Luxury time-shares on Maui selling briskly
By Andrew Gomes
Advertiser Staff Writer
Luxury, long-term time-shares are proving to be popular on Maui.
Nearly one person a day since July has plunked down $418,000 on average for three-week annual stays at the Ritz-Carlton Club, Kapalua Bay.
The Ritz-Carlton is the first so-called fractional ownership condo development, essentially a longer-term version of timeshares, to be sold in Hawai'i.
Project director Jeffrey Berger said 55 of the three-week intervals have been sold over about 60 days for a combined $23 million.
"That is an extraordinary number," Berger said. "The reception has been overwhelming to say the least."
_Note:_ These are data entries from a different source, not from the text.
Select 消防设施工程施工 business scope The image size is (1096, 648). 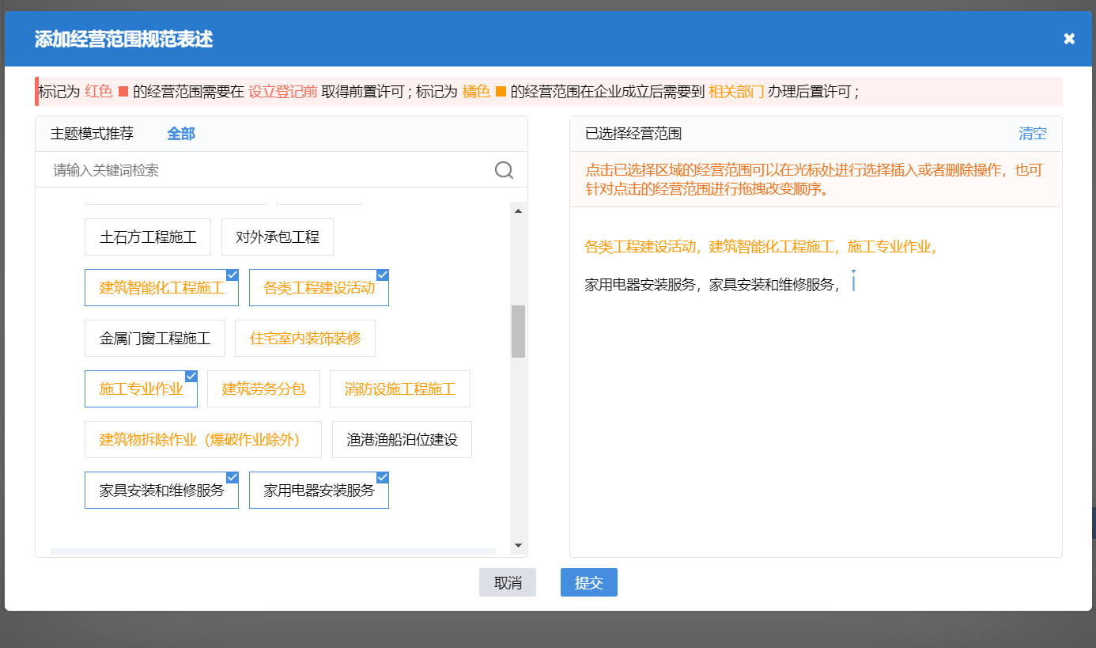(399, 388)
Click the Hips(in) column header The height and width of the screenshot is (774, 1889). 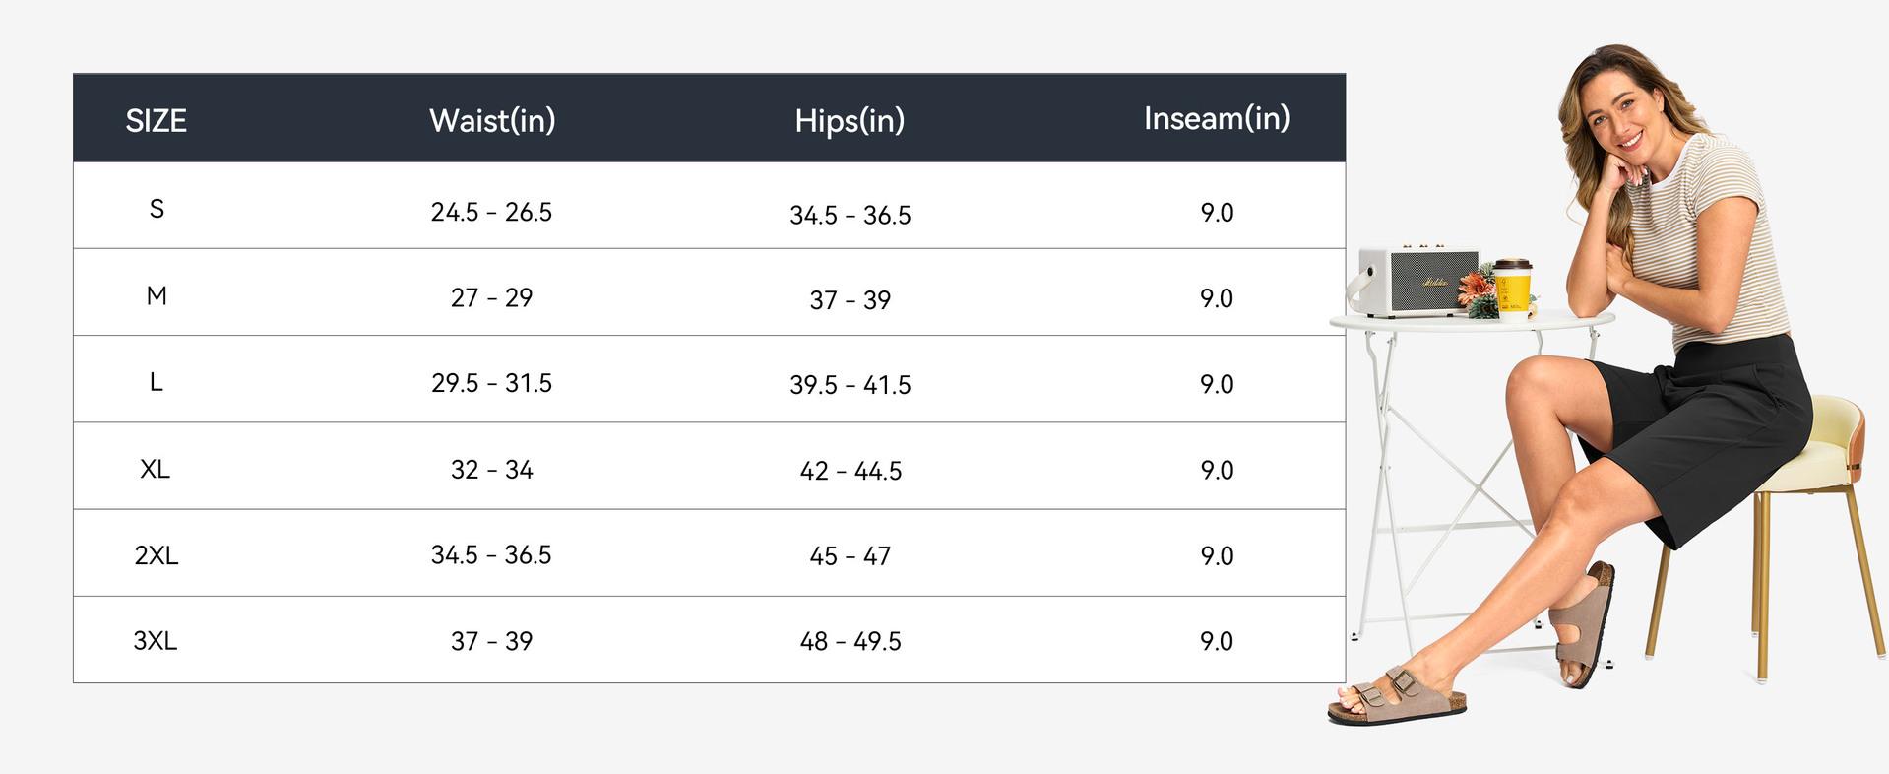click(850, 120)
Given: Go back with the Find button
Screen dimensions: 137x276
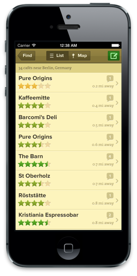Looking at the screenshot, I should [27, 56].
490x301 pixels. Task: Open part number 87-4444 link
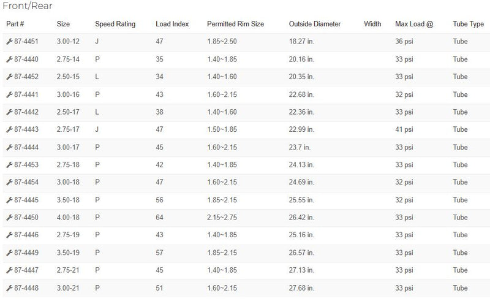click(26, 147)
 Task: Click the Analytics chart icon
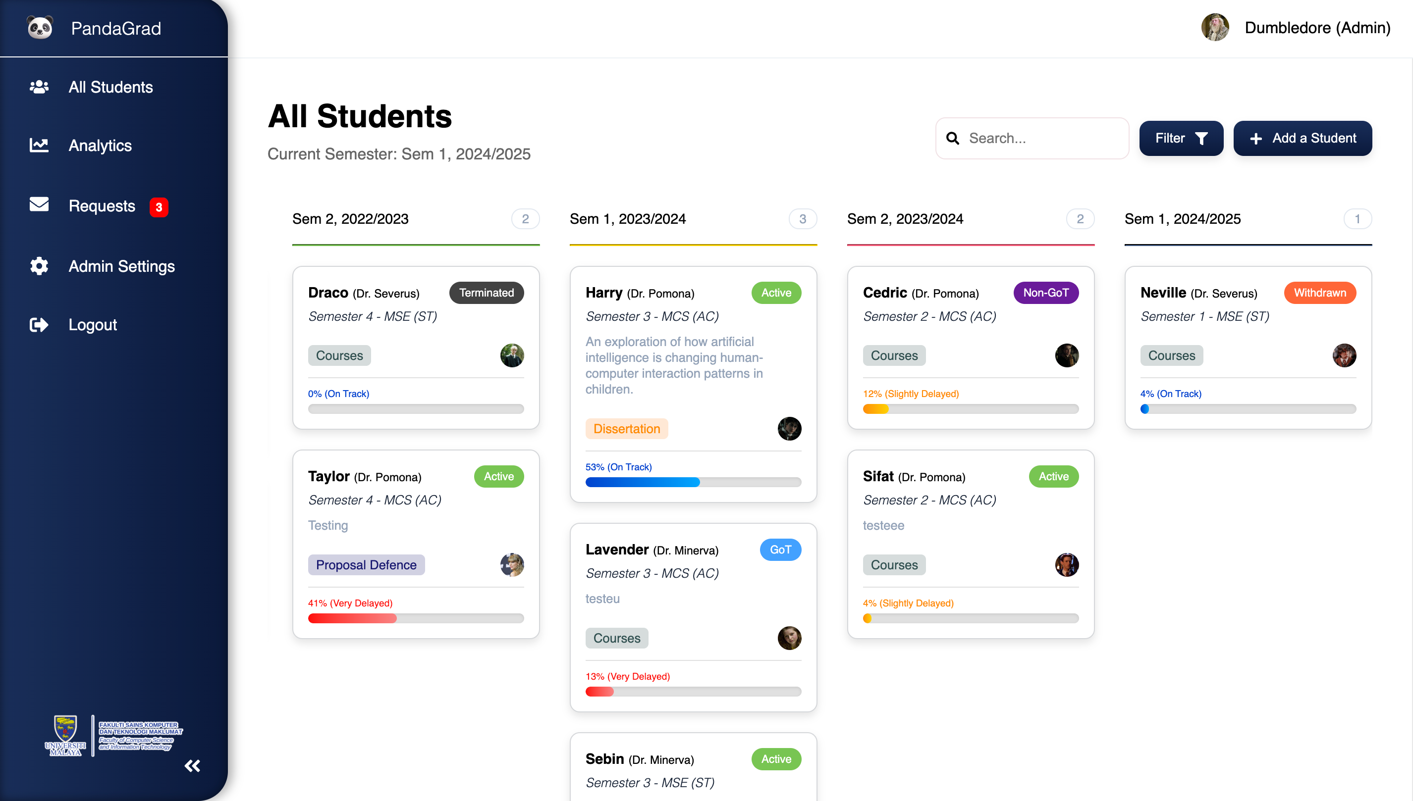point(39,145)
Prices at the project range from $300,000 to $850,000 for perpetual use of a unit limited to 21 days a year. Annual maintenance and service fees are about $15,000 for each owner of the roughly 2,000-square-foot units with two and three bedrooms.
The general appeal, industry observers said, is to wealthy vacationers who view fractional ownership as an alternative to buying a million-dollar condo for occasional vacation use.
Ritz-Carlton, since May, has also been selling 56 fee-simple condos at Kapalua Resort for $4 million to $10 million, and has sold more than a dozen of the units with 3,000 square feet to 4,200 square feet of space.
A third element of the Kapalua Bay project is 28 condos being developed for Exclusive Resorts, which has about 1,800 members who pay a one-time fee and annual dues for use of about 300 luxury residences around the world.
All three condo projects are part of Kapalua Resort's redevelopment by landowner Maui Land & Pineapple Co., Ritz-Carlton Hotel Co. and Exclusive Resorts.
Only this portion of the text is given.